I’m not advocating a return to the days of getting on an airplane with a sword as carryon, which, no kidding at all, I did in 1996 on a flight from Malaga to New York. I’m advocating a return to our senses. Right now, we’re trying to outthink the terrorists, to the point that our suspicion will begin to hamper us. “A guy put a bomb in his shoe! Check everybody’s shoes!” only works until the terrorists know that we’re checking shoes, and then they move on to the next plan, or the next venue. Terrorist plots that the United States have thwarted since 9/11 have been predominately focused on fuel lines and public utilities, not airlines. That’s not to say, “They’re done, let’s completely drop our guard,” but “Perhaps we need to shift our focus slightly.” There has to be a happy medium on the spectrum that is, on the low end, “Get on a plane with a sword,” and on the high end, “Stick our fingers in a six-year-old’s underpants.”

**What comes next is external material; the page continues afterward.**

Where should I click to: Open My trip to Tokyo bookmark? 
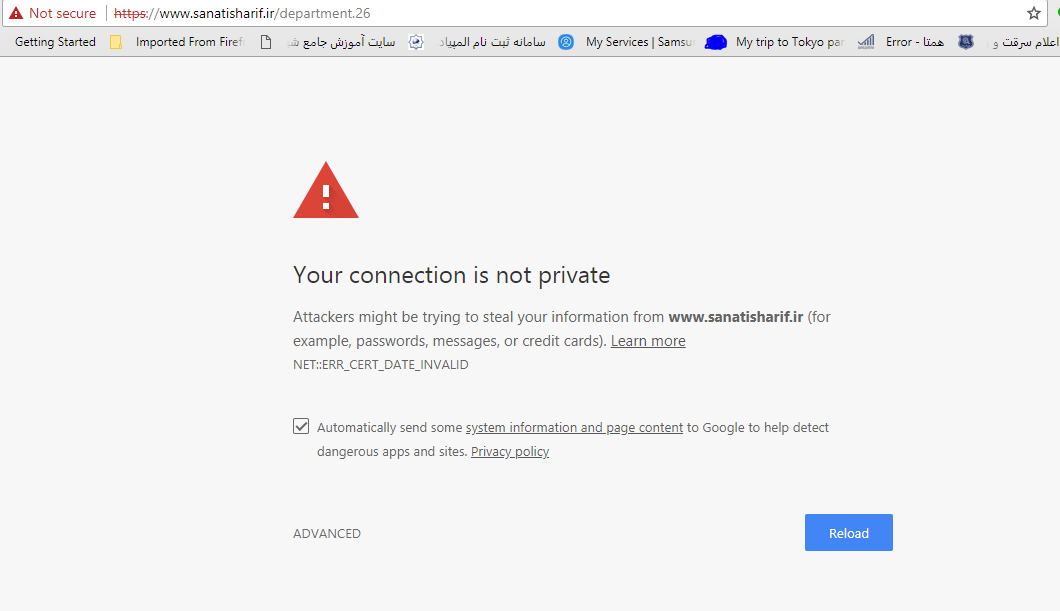point(790,42)
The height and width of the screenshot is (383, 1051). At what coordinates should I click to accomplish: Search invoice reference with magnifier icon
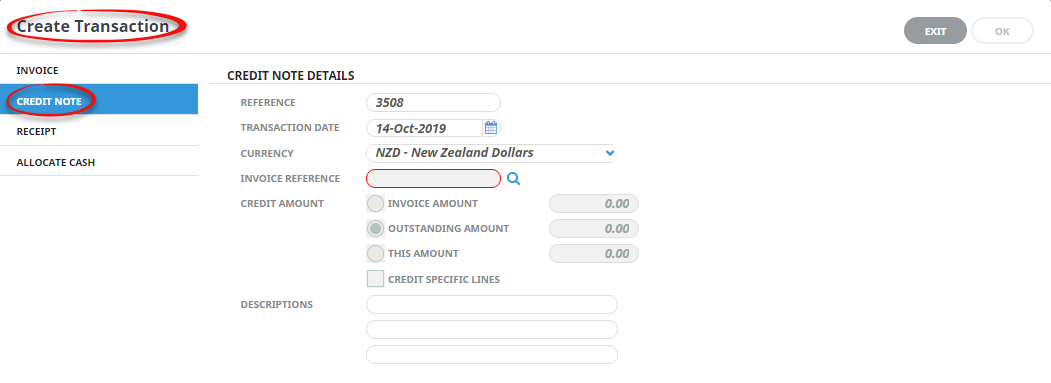[513, 178]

I love my country. I love being an American. But I also love sanity. “If you don’t like it, don’t fly,” to me, smacks of misplaced faith that our government can protect us from every inevitability, and that is not what our government was intended to do. So, I say to to everyone with a “don’t like it, don’t fly,” attitude, if you don’t like the reality that air travel carries an incredibly slight risk, don’t fly, and allow the rest of us to travel with our rights in tact. And as for protecting the people on the ground, let’s all accept that as long as our country has enemies, we are all potential targets with, again, a very, very slight risk of our lives being ended by terrorism, just like every other citizen of every other country in the world.
Our founding fathers were very cognizant of the fact that should their revolution fail, they would be put to death for their cause. We owe it to them to preserve the ideals they stood for, even if it means feeling slightly less safe when seated across the aisle from an obviously deranged and death hungry kindergartener on an airplane.